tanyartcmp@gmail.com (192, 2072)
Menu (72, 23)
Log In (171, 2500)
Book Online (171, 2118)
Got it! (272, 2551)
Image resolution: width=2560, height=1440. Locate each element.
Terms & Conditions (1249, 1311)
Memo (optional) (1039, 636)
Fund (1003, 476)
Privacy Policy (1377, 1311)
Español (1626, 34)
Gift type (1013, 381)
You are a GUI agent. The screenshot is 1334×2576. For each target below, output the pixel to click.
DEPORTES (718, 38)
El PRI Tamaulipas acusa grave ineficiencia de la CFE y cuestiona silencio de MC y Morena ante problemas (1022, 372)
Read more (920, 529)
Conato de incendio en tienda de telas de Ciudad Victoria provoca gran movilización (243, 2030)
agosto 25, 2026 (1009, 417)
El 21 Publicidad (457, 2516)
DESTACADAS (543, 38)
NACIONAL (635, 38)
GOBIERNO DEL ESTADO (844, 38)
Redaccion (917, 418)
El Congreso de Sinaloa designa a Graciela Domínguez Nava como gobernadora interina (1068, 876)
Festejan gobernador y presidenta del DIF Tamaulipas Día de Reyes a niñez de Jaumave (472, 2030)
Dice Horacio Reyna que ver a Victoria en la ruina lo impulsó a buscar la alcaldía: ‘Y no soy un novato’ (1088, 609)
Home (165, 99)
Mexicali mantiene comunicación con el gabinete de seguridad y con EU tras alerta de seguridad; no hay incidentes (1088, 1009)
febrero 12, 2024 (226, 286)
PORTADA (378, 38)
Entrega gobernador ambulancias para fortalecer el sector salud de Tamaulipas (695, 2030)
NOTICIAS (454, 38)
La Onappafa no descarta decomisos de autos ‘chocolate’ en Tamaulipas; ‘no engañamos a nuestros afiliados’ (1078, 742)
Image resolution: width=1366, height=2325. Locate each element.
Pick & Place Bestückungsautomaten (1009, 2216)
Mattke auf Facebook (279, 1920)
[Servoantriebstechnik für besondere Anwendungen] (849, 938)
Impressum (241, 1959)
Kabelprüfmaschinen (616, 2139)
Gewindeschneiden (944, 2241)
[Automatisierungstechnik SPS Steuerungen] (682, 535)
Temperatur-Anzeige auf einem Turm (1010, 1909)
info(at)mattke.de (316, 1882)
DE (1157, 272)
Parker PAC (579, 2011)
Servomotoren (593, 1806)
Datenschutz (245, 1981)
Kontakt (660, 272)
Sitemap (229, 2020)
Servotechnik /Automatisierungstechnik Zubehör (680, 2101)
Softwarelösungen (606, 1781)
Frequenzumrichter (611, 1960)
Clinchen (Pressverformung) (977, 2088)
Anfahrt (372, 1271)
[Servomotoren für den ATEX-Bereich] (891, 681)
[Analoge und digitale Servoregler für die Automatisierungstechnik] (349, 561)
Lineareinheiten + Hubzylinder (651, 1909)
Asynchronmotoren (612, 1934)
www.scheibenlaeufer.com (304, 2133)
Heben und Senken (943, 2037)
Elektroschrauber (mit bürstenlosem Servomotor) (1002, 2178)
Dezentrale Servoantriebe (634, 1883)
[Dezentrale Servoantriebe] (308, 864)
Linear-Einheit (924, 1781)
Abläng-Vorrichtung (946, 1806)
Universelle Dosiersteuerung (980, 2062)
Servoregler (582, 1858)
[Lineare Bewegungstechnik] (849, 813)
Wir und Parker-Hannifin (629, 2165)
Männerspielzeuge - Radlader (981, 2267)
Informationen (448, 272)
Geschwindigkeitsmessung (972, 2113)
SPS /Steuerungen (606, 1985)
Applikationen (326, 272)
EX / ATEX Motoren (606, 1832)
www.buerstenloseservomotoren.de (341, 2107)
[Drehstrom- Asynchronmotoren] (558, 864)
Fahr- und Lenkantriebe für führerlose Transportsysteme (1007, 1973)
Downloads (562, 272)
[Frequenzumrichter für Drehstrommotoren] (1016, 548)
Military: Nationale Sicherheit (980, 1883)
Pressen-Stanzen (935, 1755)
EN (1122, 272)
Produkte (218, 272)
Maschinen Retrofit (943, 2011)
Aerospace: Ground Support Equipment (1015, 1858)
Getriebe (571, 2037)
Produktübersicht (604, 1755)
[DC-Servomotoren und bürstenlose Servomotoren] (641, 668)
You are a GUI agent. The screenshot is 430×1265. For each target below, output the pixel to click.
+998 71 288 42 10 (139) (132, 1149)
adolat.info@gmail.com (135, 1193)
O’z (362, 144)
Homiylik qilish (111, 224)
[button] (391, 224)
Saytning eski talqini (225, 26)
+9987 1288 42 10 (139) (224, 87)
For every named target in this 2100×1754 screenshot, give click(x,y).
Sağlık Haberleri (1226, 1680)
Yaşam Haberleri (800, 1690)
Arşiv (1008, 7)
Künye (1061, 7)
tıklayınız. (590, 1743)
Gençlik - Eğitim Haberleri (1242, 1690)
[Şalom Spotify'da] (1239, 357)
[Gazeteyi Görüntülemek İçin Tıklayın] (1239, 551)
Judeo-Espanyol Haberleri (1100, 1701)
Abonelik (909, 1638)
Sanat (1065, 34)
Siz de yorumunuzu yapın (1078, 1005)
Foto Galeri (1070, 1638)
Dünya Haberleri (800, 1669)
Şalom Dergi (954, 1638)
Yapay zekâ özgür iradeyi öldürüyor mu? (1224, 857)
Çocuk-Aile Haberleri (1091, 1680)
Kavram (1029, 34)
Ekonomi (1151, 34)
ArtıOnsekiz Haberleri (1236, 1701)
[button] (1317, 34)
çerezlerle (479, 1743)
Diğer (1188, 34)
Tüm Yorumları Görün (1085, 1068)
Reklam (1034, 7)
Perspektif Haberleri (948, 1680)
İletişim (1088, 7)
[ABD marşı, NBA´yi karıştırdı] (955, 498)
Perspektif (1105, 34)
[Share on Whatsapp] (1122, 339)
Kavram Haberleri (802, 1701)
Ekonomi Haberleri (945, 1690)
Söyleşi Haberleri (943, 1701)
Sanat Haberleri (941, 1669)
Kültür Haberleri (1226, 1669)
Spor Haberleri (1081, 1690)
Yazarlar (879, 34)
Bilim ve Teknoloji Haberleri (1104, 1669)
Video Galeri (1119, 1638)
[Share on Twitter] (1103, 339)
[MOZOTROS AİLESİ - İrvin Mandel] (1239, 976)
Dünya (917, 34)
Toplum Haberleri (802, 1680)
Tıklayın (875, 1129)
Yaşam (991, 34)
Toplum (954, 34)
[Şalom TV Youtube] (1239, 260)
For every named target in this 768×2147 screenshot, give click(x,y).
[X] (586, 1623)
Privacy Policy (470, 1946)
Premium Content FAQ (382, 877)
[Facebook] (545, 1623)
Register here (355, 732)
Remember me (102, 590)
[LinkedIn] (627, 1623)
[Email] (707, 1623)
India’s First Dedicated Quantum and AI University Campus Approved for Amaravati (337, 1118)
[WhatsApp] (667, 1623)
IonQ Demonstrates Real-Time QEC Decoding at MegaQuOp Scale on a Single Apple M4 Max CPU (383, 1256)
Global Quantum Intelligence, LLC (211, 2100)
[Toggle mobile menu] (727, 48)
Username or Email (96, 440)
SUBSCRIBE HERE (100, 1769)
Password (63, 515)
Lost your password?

◆ The task:
The records above need copying again. Keep each word as it is.

◆ Task output:
tanyartcmp@gmail.com (192, 2072)
Menu (72, 23)
Log In (171, 2500)
Book Online (171, 2118)
Got it! (272, 2551)
Image resolution: width=2560, height=1440. Locate each element.
Terms & Conditions (1249, 1311)
Memo (optional) (1039, 636)
Fund (1003, 476)
Privacy Policy (1377, 1311)
Español (1626, 34)
Gift type (1013, 381)
You are a GUI agent. The screenshot is 1334×2576. For each target below, output the pixel to click.
DEPORTES (718, 38)
El PRI Tamaulipas acusa grave ineficiencia de la CFE y cuestiona silencio de MC y Morena ante problemas (1022, 372)
Read more (920, 529)
Conato de incendio en tienda de telas de Ciudad Victoria provoca gran movilización (243, 2030)
agosto 25, 2026 (1009, 417)
El 21 Publicidad (457, 2516)
DESTACADAS (543, 38)
NACIONAL (635, 38)
GOBIERNO DEL ESTADO (844, 38)
Redaccion (917, 418)
El Congreso de Sinaloa designa a Graciela Domínguez Nava como gobernadora interina (1068, 876)
Festejan gobernador y presidenta del DIF Tamaulipas Día de Reyes a niñez de Jaumave (472, 2030)
Dice Horacio Reyna que ver a Victoria en la ruina lo impulsó a buscar la alcaldía: ‘Y no soy un novato’ (1088, 609)
Home (165, 99)
Mexicali mantiene comunicación con el gabinete de seguridad y con EU tras alerta de seguridad; no hay incidentes (1088, 1009)
febrero 12, 2024 (226, 286)
PORTADA (378, 38)
Entrega gobernador ambulancias para fortalecer el sector salud de Tamaulipas (695, 2030)
NOTICIAS (454, 38)
La Onappafa no descarta decomisos de autos ‘chocolate’ en Tamaulipas; ‘no engañamos a nuestros afiliados’ (1078, 742)
Image resolution: width=1366, height=2325. Locate each element.
Pick & Place Bestückungsautomaten (1009, 2216)
Mattke auf Facebook (279, 1920)
[Servoantriebstechnik für besondere Anwendungen] (849, 938)
Impressum (241, 1959)
Kabelprüfmaschinen (616, 2139)
Gewindeschneiden (944, 2241)
[Automatisierungstechnik SPS Steuerungen] (682, 535)
Temperatur-Anzeige auf einem Turm (1010, 1909)
info(at)mattke.de (316, 1882)
DE (1157, 272)
Parker PAC (579, 2011)
Servomotoren (593, 1806)
Datenschutz (245, 1981)
Kontakt (660, 272)
Sitemap (229, 2020)
Servotechnik /Automatisierungstechnik Zubehör (680, 2101)
Softwarelösungen (606, 1781)
Frequenzumrichter (611, 1960)
Clinchen (Pressverformung) (977, 2088)
Anfahrt (372, 1271)
[Servomotoren für den ATEX-Bereich] (891, 681)
[Analoge und digitale Servoregler für die Automatisierungstechnik] (349, 561)
Lineareinheiten + Hubzylinder (651, 1909)
Asynchronmotoren (612, 1934)
www.scheibenlaeufer.com (304, 2133)
Heben und Senken (943, 2037)
Elektroschrauber (mit bürstenlosem Servomotor) (1002, 2178)
Dezentrale Servoantriebe (634, 1883)
[Dezentrale Servoantriebe] (308, 864)
Linear-Einheit (924, 1781)
Abläng-Vorrichtung (946, 1806)
Universelle Dosiersteuerung (980, 2062)
Servoregler (582, 1858)
[Lineare Bewegungstechnik] (849, 813)
Wir und Parker-Hannifin (629, 2165)
Männerspielzeuge - Radlader (981, 2267)
Informationen (448, 272)
Geschwindigkeitsmessung (972, 2113)
SPS /Steuerungen (606, 1985)
Applikationen (326, 272)
EX / ATEX Motoren (606, 1832)
www.buerstenloseservomotoren.de (341, 2107)
[Drehstrom- Asynchronmotoren] (558, 864)
Fahr- und Lenkantriebe für führerlose Transportsysteme (1007, 1973)
Downloads (562, 272)
[Frequenzumrichter für Drehstrommotoren] (1016, 548)
Military: Nationale Sicherheit (980, 1883)
Pressen-Stanzen (935, 1755)
EN (1122, 272)
Produkte (218, 272)
Maschinen Retrofit (943, 2011)
Aerospace: Ground Support Equipment (1015, 1858)
Getriebe (571, 2037)
Produktübersicht (604, 1755)
[DC-Servomotoren und bürstenlose Servomotoren] (641, 668)
You are a GUI agent. The screenshot is 430×1265. For each target below, output the pixel to click.
+998 71 288 42 10 (139) (132, 1149)
adolat.info@gmail.com (135, 1193)
O’z (362, 144)
Homiylik qilish (111, 224)
[button] (391, 224)
Saytning eski talqini (225, 26)
+9987 1288 42 10 (139) (224, 87)
For every named target in this 2100×1754 screenshot, give click(x,y).
Sağlık Haberleri (1226, 1680)
Yaşam Haberleri (800, 1690)
Arşiv (1008, 7)
Künye (1061, 7)
tıklayınız. (590, 1743)
Gençlik - Eğitim Haberleri (1242, 1690)
[Şalom Spotify'da] (1239, 357)
[Gazeteyi Görüntülemek İçin Tıklayın] (1239, 551)
Judeo-Espanyol Haberleri (1100, 1701)
Abonelik (909, 1638)
Sanat (1065, 34)
Siz de yorumunuzu yapın (1078, 1005)
Foto Galeri (1070, 1638)
Dünya Haberleri (800, 1669)
Şalom Dergi (954, 1638)
Yapay zekâ özgür iradeyi öldürüyor mu? (1224, 857)
Çocuk-Aile Haberleri (1091, 1680)
Kavram (1029, 34)
Ekonomi (1151, 34)
ArtıOnsekiz Haberleri (1236, 1701)
[button] (1317, 34)
çerezlerle (479, 1743)
Diğer (1188, 34)
Tüm Yorumları Görün (1085, 1068)
Reklam (1034, 7)
Perspektif Haberleri (948, 1680)
İletişim (1088, 7)
[ABD marşı, NBA´yi karıştırdı] (955, 498)
Perspektif (1105, 34)
[Share on Whatsapp] (1122, 339)
Kavram Haberleri (802, 1701)
Ekonomi Haberleri (945, 1690)
Söyleşi Haberleri (943, 1701)
Sanat Haberleri (941, 1669)
Kültür Haberleri (1226, 1669)
Spor Haberleri (1081, 1690)
Yazarlar (879, 34)
Bilim ve Teknoloji Haberleri (1104, 1669)
Video Galeri (1119, 1638)
[Share on Twitter] (1103, 339)
[MOZOTROS AİLESİ - İrvin Mandel] (1239, 976)
Dünya (917, 34)
Toplum Haberleri (802, 1680)
Tıklayın (875, 1129)
Yaşam (991, 34)
Toplum (954, 34)
[Şalom TV Youtube] (1239, 260)
For every named target in this 768×2147 screenshot, give click(x,y).
[X] (586, 1623)
Privacy Policy (470, 1946)
Premium Content FAQ (382, 877)
[Facebook] (545, 1623)
Register here (355, 732)
Remember me (102, 590)
[LinkedIn] (627, 1623)
[Email] (707, 1623)
India’s First Dedicated Quantum and AI University Campus Approved for Amaravati (337, 1118)
[WhatsApp] (667, 1623)
IonQ Demonstrates Real-Time QEC Decoding at MegaQuOp Scale on a Single Apple M4 Max CPU (383, 1256)
Global Quantum Intelligence, LLC (211, 2100)
[Toggle mobile menu] (727, 48)
Username or Email (96, 440)
SUBSCRIBE HERE (100, 1769)
Password (63, 515)
Lost your password?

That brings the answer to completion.